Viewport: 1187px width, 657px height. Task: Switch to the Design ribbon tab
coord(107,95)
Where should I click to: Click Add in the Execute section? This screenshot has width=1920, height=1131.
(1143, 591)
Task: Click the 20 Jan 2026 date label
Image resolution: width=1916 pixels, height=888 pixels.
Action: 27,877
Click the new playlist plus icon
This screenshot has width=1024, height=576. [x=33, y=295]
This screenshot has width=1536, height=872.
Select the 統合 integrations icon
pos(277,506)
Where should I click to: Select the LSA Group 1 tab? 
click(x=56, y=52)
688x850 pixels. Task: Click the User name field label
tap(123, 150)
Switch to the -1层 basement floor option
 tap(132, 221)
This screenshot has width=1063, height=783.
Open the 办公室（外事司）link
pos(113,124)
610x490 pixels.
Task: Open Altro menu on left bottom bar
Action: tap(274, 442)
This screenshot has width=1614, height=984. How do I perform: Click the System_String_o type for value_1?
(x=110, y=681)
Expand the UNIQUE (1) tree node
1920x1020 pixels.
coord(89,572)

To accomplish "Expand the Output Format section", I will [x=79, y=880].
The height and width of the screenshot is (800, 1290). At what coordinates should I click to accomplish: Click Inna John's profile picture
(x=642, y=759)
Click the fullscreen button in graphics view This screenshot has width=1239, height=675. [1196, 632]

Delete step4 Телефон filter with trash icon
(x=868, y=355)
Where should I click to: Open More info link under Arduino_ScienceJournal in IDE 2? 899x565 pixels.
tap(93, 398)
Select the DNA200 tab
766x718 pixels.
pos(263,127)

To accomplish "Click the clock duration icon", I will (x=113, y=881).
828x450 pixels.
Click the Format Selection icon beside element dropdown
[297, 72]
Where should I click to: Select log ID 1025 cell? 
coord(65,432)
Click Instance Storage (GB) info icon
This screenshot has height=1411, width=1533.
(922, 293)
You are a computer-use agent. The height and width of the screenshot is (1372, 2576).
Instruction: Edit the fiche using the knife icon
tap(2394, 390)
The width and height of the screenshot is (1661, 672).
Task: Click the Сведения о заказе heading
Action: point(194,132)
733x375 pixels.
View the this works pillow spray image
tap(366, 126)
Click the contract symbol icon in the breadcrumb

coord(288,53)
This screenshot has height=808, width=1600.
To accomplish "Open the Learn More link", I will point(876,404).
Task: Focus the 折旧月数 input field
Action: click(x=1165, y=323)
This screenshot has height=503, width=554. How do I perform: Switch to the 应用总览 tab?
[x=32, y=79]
----------------
Quote the listing from the line holding "This screenshot has height=503, width=554." through the end of the listing, both ends included, exactly as the lines appear.

This screenshot has height=503, width=554. How do I perform: Switch to the 应用总览 tab?
[x=32, y=79]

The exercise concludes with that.